Type of Security. Certainly most investors want some form of “preferred” equity that promises the return of their investment before the founders and common stockholders participate in company earnings or sales proceeds. Many investors also want upside, either in the form of the right to convert to common stock or a “double dip” or “participating” feature that entitles them to their money back and then a percentage of the upside on an “as-converted” basis. Startup companies should be mindful of the dilutive effect of “preferred returns” or special dividend accruals and the liquidity challenges of “redemption rights” permitting the investors to demand a repurchase of their preferred equity at some point in the future.

Governance Rights. Many investors will look for special “consent” or “veto” rights over major company transactions such as additional equity offerings or a sale of the company. Others will seek a right to appoint one or more members of the board of directors or at least “visitation” rights permitting the investor to send a representative to board meetings. 

Founder Stock Strings. Investors at times insist that the founders’ current shares be subjected to new or additional “vesting” terms resulting in the forfeiture of those shares upon early retirement or termination. 

Anti-Dilution Rights. Most preferred equity terms include provisions whereby the investors’ shares will convert into a higher number of common shares if, prior to such conversion, the company issues additional equity at a company valuation that is less than the valuation implied at the time of their investment. Startup companies should seek competent legal counsel regarding the differences between “weighted-average,” “full-ratchet” and “pay-to-play” anti-dilution rights.

Preemptive Rights. Investors usually expect the right to invest additional amounts in future company equity offerings to preserve their ownership percentage. This is usually considered an acceptable request. But care should be taken to exclude certain stock issuances from this right, including grants of employee incentive equity, stock issues in add-on acquisition deals, and issuances of warrants or equity to lenders and strategic partners.

Employment Agreements. Startup companies should seriously consider, prior to an equity raise, not only subjecting their and their fellow employees to stock vesting terms, but also having each employee enter into standard employment agreements, including terms or separate agreements relating to intellectual property ownership, confidentiality, non-solicitation and noncompetition.
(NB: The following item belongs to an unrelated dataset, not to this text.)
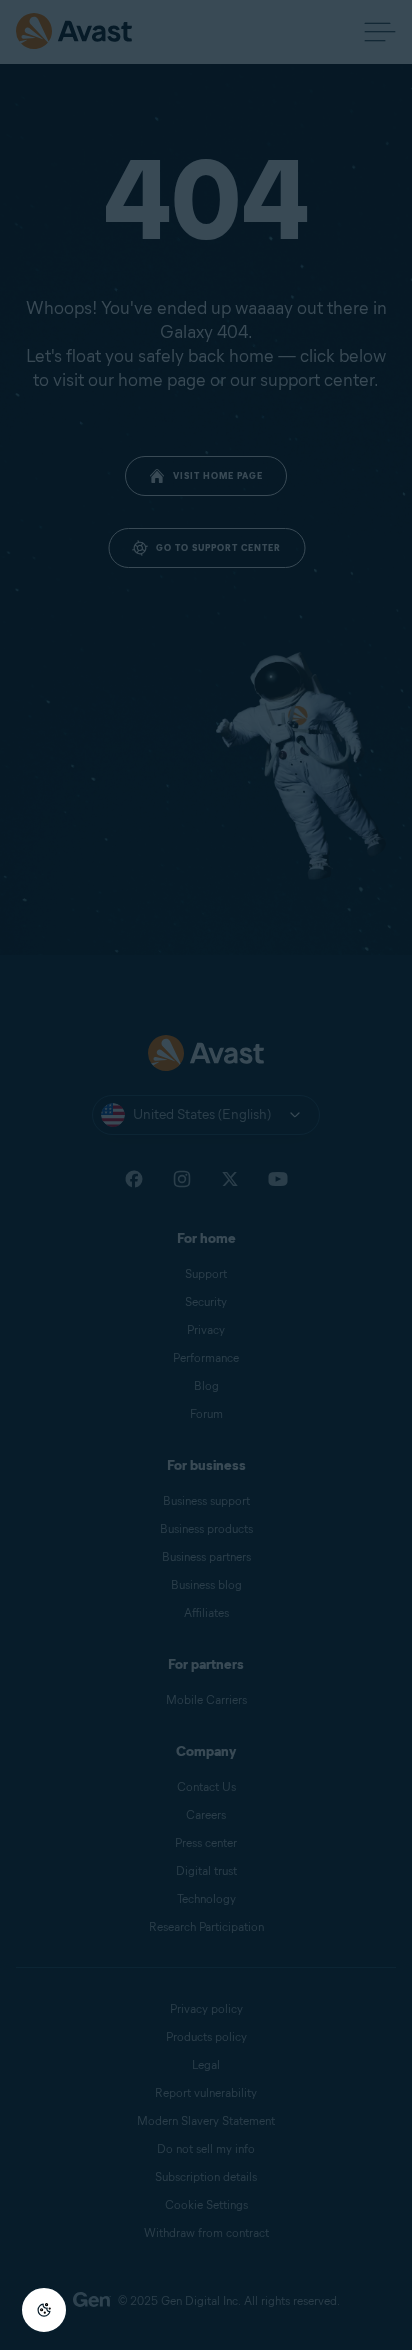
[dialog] (206, 1175)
Having these protections in place not only protects each founder from the actions of other stockholders but also makes investors much more comfortable with their investment.
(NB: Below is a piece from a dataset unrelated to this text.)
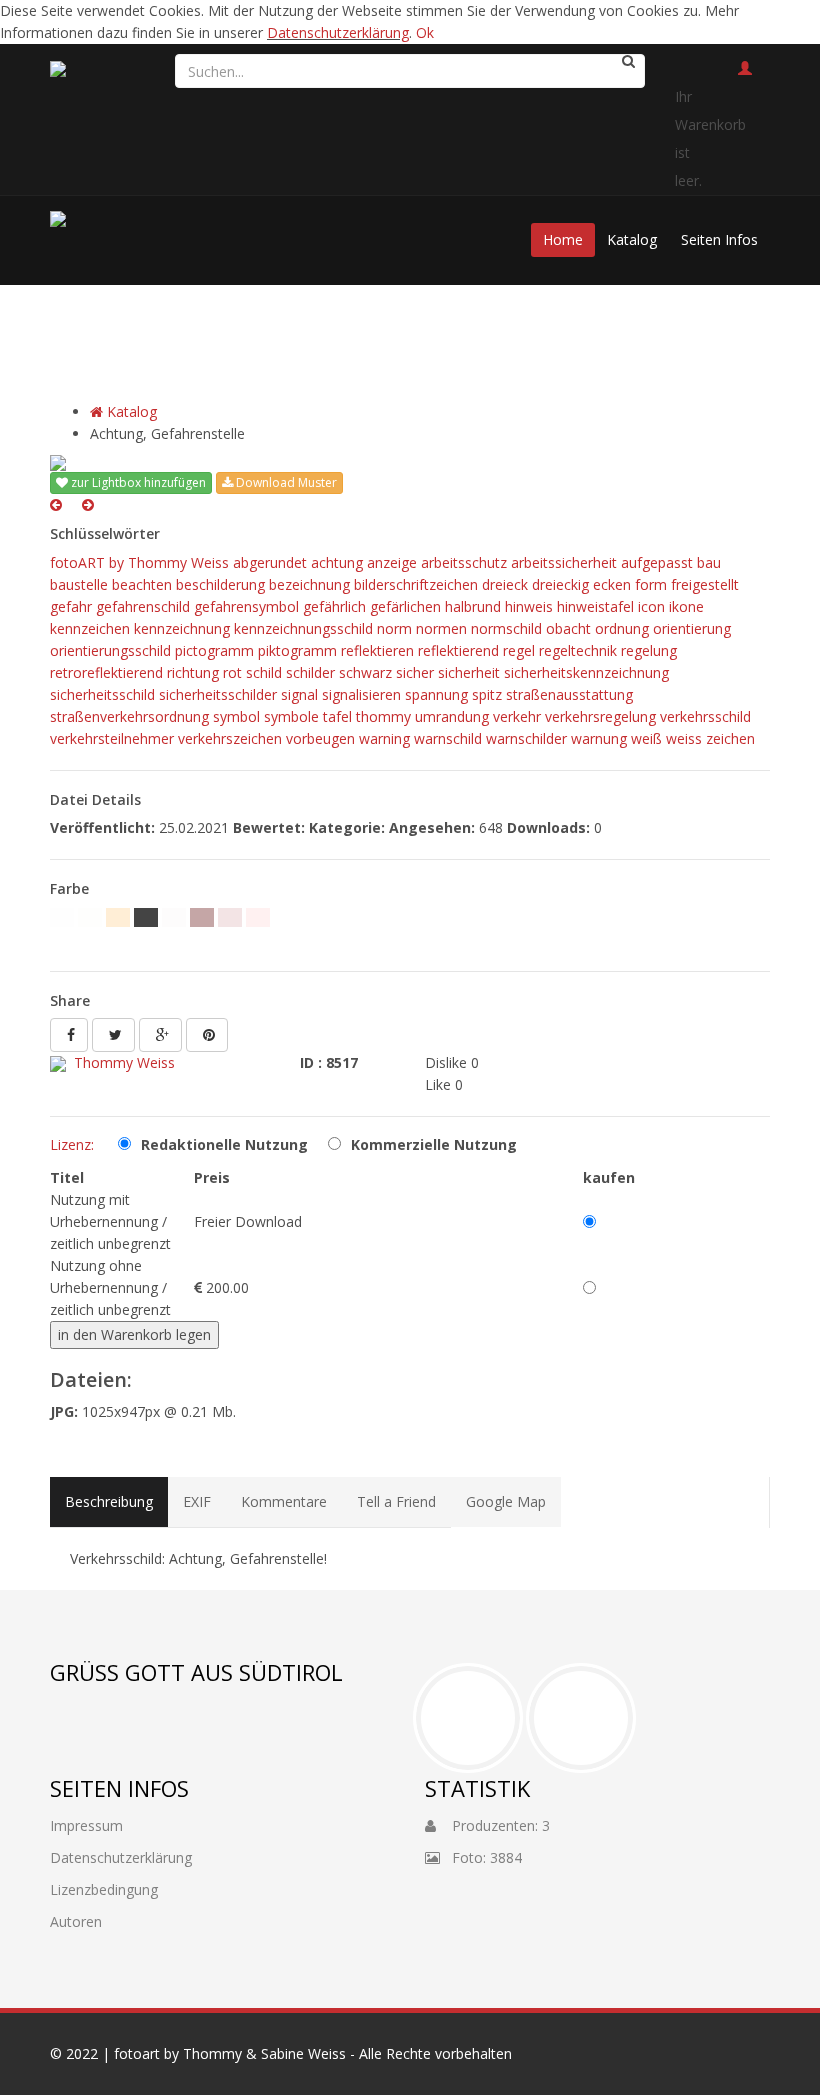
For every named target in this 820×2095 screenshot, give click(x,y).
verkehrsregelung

Liquidity Rights. Many investors will want “co-sale” or “tag-along” rights entitling them to sell proportionately with any founders who sell portions of their shares, as well as “registration” rights in the event of a company IPO. 

These are only a few of the standard terms that investors may expect to see. The final terms will depend on the company’s attractiveness and stage of development, and the terms of the financing should be negotiated with future rounds of financing and the company’s exit alternatives in mind. Once struck, the terms of the company’s first “seed” or “Series A” financing can impact the terms of subsequent financings.